My friend Sam said his dad promised to buy him a Fiero. I said encouraging words, but, inwardly, I scoffed.

I learned to drive in the green Beetle when I was 14, leaping from corner to corner in the neighborhood. I learned to adjust the valves and change the oil. We replaced a transmission. I learned the meaning of the word Zundfolge. I backed the Celebrity wagon into a tree when I was 15. I was being groomed.

****

One day, the Lancia moved.

Its owner had drug the now desiccated carcass of a car into his driveway, and covered it with a blue plastic tarp. Ripped from the public domain, I was less bold about communing with the car. I went to high school. Girls started to be important. I got my permit. I had a ride - the girls loved it. The Beetle became part of me again. The Scorpion had lost its sting.
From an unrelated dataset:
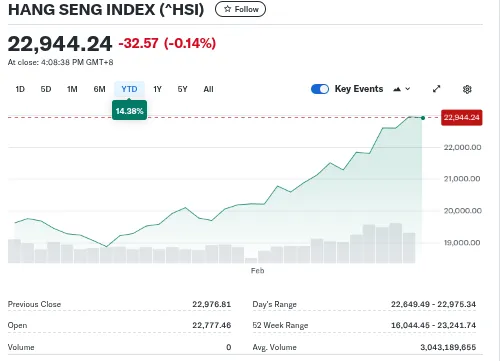Select the 1D time range
The height and width of the screenshot is (361, 500).
tap(20, 89)
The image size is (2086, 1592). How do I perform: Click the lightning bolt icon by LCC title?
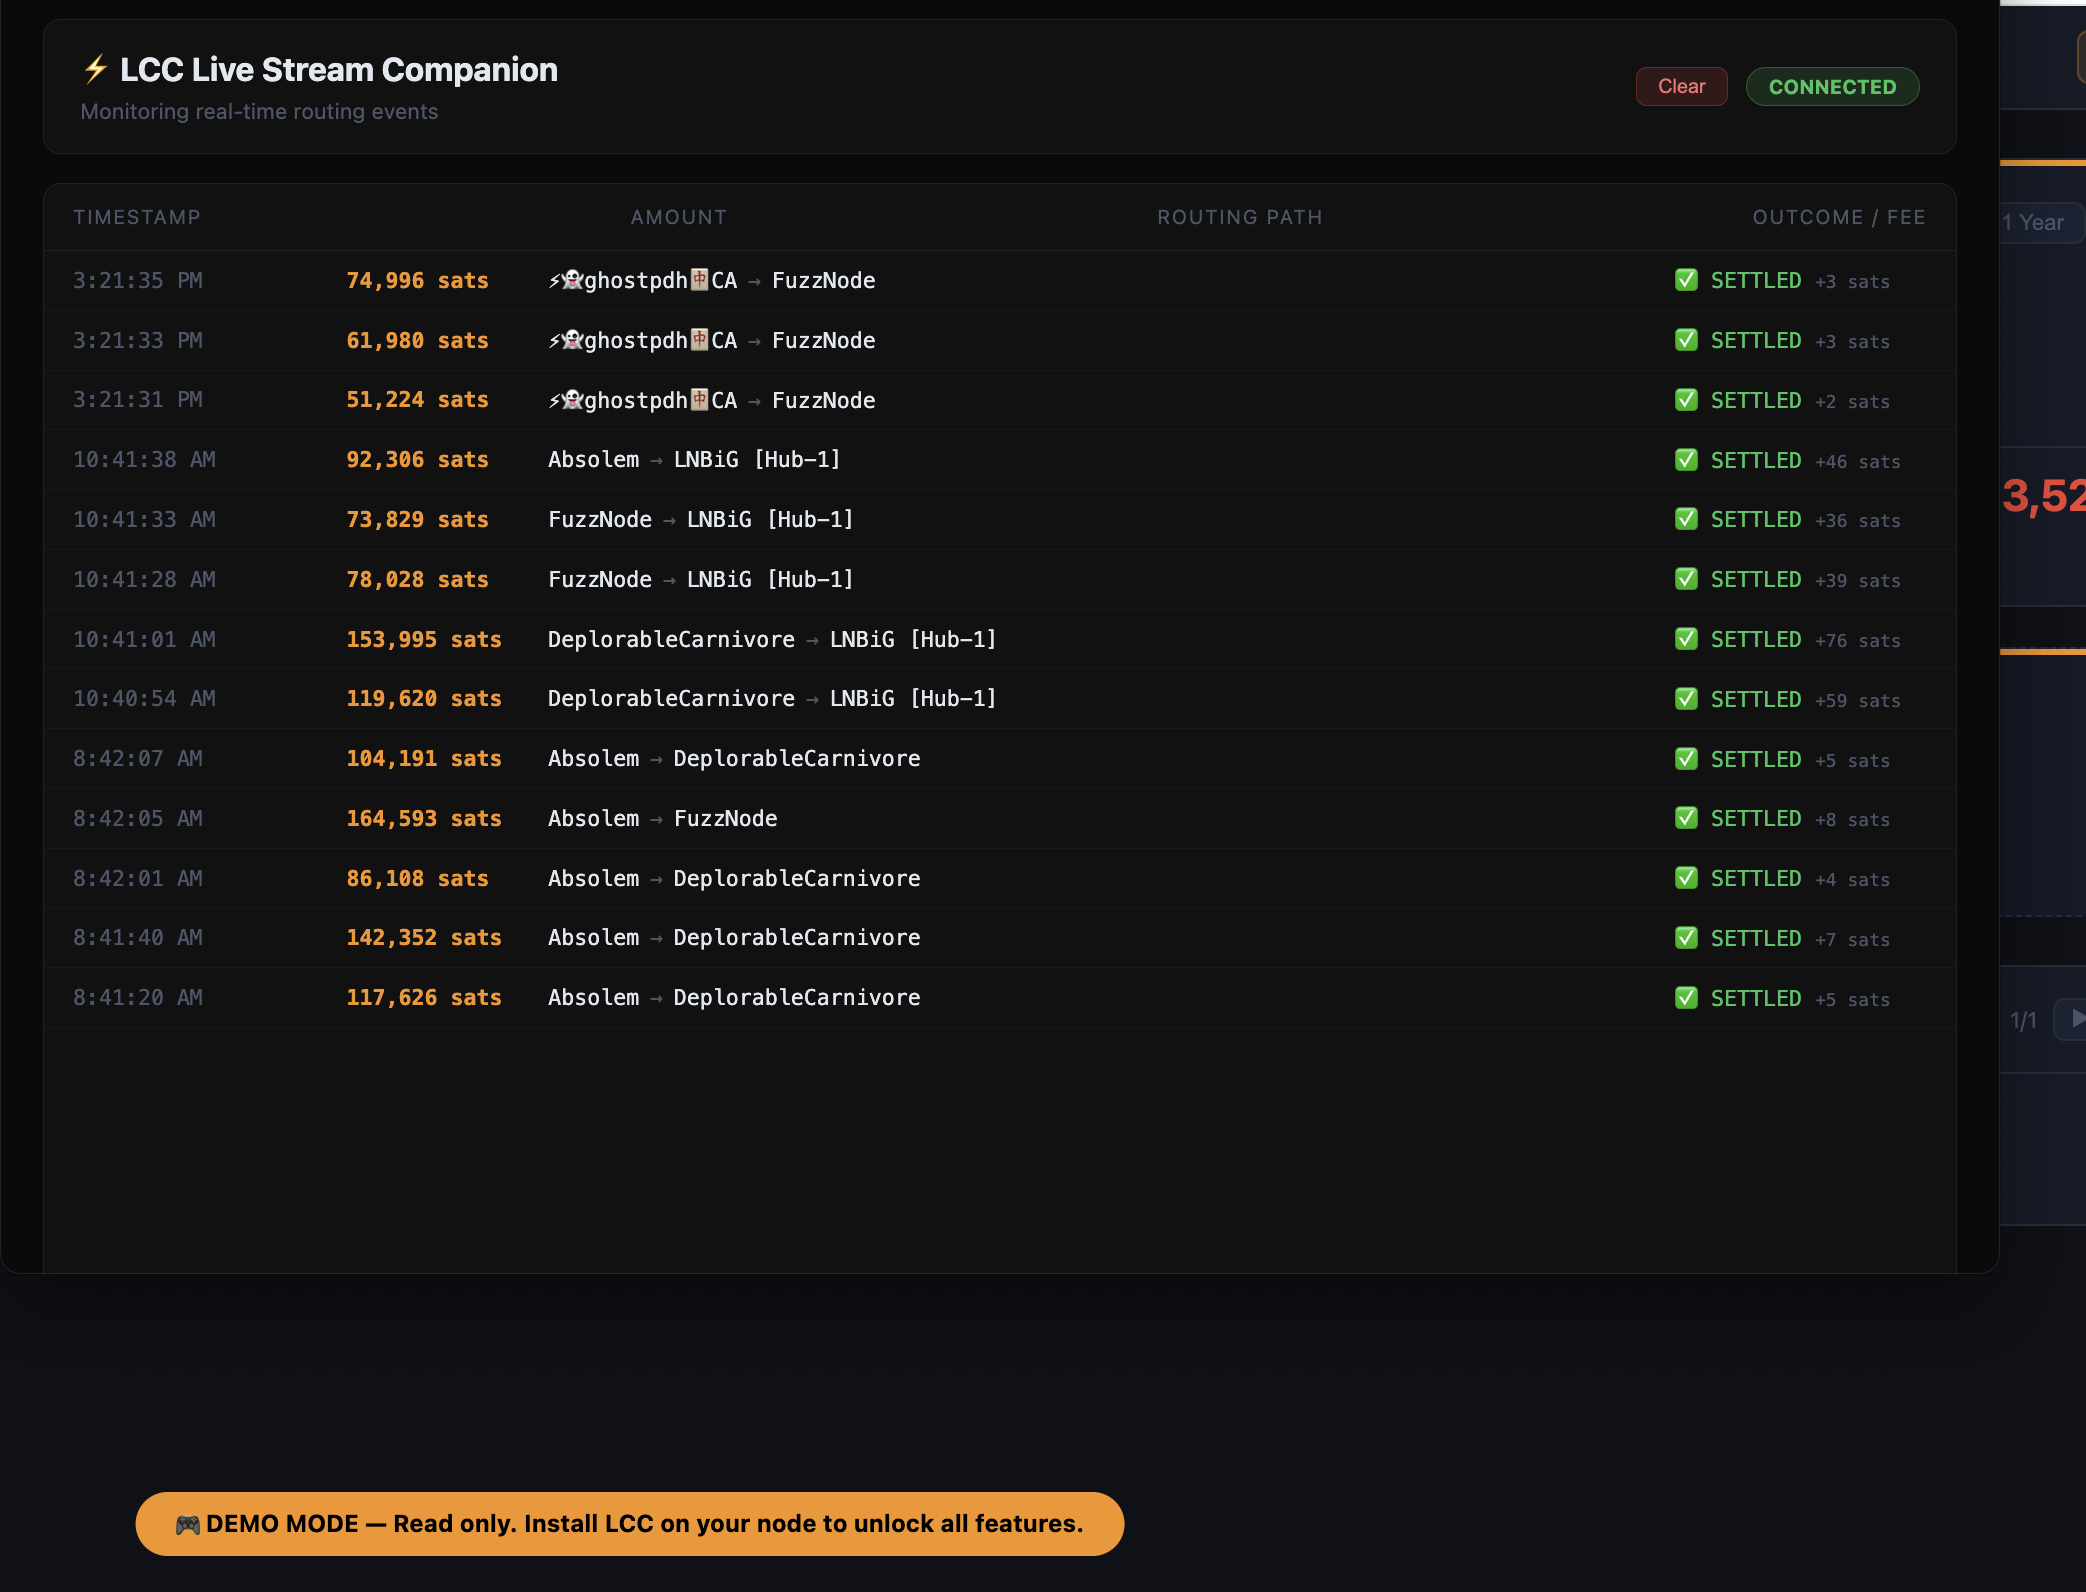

Then, one day, it was gone.

It hit me like a piano in a Bugs Bunny cartoon. Piloting the Beetle, I skidded to an off-kilter stop in the empty space where the Lancia had sat for years. I pulled the e-brake and jumped out. The block was quiet, save for the grumble of the flat four, the driveway was empty. I leaned on the fender of the VW and sat and stared. In the fog of teenage life I hadn't self-consciously registered what that derelict Italian had meant to me. I recalled the countless cold days when I struggled against the wind and snow on my walk to school, and grazed the cubist coupe with my gloved hand - a little bit of warmth in a Wyoming winter. Dreams of top-off motoring in the Mediterranean sun.

****

That weird kid who loved Saabs in elementary school eventually drove a very fast and pristine brown 900 Turbo in high school. We'd often park our oddballs next to each other in the school lot along with another outsider and his ratty BRG MG, sharing the love of European cars and dreaming about Porsches. Scoffing at the Fieros and Mustangs and F15os.

The Scorpion is gone in more ways than one. I love my MINI, and the XJ gets me to the trailhead in the summer and the ski area in the winter. Gregor the Beetle is snug in the garage, and now is the season when I run him up the highway once a week, quater windows open.

I know better now. I know a Scorpion is a terrible beast, better left to the daft and fanatical. But a car I've never driven, never even sat in will always shape my automotive identity. I wish I had saved it, but in some ways, I'm glad I didn't.